Lecturas

COSAS QUE HE LEÍDO ÚLTIMAMENTE – 3

Me terminé “Moravia”, de Marcelo Luján, editada por Salto de Página, en el día. Una vez que empiezas no puedes parar porque la historia de bandoneonista Juan Kosic, que quiere sorprender a su madre y demostrarle que triunfó, se va acercando cada vez más al drama, y la descripción de cada sensación, del calor, de los olores, de la sed, del temor, hace que no puedas dejar la lectura, porque te va metiendo en la historia poco a poco, hasta que no queda más que ese paisaje desierto donde termina todo.

La novela cuenta, por un lado, las historias de los personajes, el chico que sale de la Argentina profunda decidido a buscarse la vida y lo consigue, la pobreza, la superación, y por otro lado la familia acomodada que tiene que irse de Praga con la llegada de los nazis, para salvarse. Y cuenta el viaje, lo que motiva a Juan Kosic a volver, lo que quiere demostrar, y cómo arrastra a su mujer y a su hija desde Nueva Orleans hasta ese pueblo casi sin nombre en medio de la nada, más allá de Buenos Aires, el engaño que quiere hacer, la forma en la que ha imaginado el reencuentro. Y al final, el tercer plano, es el desenlace, del que nada diré, que se masca, que se intuye, pero que aún así, la forma de narrar de Marcelo Luján hace que se te encoja en corazón. Y al final la sorpresa del fragmento de “El extranjero” de Camus.

He devorado “La muerte del padre”, de Karl Ove Knausgard, editado por Anagrama. A pesar de las críticas que han recibido el autor y la obra, a mí me ha parecido impresionante. No sólo como está contado, esa forma como displicente pero precisa de narrar, entre el diario, los recuerdos, la evocación, donde caben los detalles más absurdos y las reflexiones más profundas, sino lo que cuenta.

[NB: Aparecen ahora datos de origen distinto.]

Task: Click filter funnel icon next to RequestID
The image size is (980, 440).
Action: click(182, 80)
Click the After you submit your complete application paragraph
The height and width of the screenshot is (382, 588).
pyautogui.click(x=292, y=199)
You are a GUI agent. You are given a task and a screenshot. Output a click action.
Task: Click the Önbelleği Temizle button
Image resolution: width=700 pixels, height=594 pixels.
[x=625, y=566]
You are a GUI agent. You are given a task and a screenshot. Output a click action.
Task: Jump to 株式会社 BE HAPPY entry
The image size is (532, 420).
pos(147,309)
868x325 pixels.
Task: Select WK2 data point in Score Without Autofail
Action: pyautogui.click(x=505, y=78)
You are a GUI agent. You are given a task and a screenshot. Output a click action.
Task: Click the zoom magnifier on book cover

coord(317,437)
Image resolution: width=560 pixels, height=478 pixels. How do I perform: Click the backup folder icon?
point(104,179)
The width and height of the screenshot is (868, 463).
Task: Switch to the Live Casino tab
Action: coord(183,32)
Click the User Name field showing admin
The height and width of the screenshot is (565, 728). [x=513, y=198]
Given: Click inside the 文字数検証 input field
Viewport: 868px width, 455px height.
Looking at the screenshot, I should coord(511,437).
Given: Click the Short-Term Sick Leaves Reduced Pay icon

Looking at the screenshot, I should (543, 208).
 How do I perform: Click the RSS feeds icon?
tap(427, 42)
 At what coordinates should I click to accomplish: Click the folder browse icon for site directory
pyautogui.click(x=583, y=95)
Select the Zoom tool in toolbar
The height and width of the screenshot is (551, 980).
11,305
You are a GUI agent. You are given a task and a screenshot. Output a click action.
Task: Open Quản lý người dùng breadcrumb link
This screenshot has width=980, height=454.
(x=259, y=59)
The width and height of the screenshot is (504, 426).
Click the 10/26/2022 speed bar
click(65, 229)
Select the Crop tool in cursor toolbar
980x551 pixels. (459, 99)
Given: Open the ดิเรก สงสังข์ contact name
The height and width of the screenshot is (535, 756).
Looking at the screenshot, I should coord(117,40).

Me parece impresionante la historia de la muerte del padre, la llegada a la casa donde el padre donde vivía con la abuela, el estado de abandono de la casa, el caos, y cómo van descubriendo cada habitación, los restos del final de la vida del padre, cómo está contado el descubrimiento terrible de la realidad en la que vivía el padre con la abuela, el descubrimiento del alcoholismo de la abuela, (en una escena brutal en la que los hermanos descubren que el estado de la abuela, ausente, puede responder a la falta de alcohol y se emborrachan con ella, y la abuela revive, empieza a contar sus recuerdos, empieza a despertar), los trámites para enterrarlo, la duda, en un momento dado, de la misma muerte, el reconocimiento del cadáver, la reacción del autor y de su hermano, la relación entre ellos y con la abuela. Me ha parecido brutal.

Pero también me ha gustado descubrir al personaje, cómo era joven, cómo son las fiestas, cómo empieza a beber, cómo se relaciones con sus primeras novias, el descubrimiento de la sexualidad, las relaciones en casa, el divorcio de los padres, esa forma extraña de relacionarse, desde el principio con el padre.

Han sido casi quinientas páginas impresionantes, y ya tengo preparado el segundo volumen para empezar con él, en breve.

Ya os contaré (porque antes voy a atacar a Humboldt…).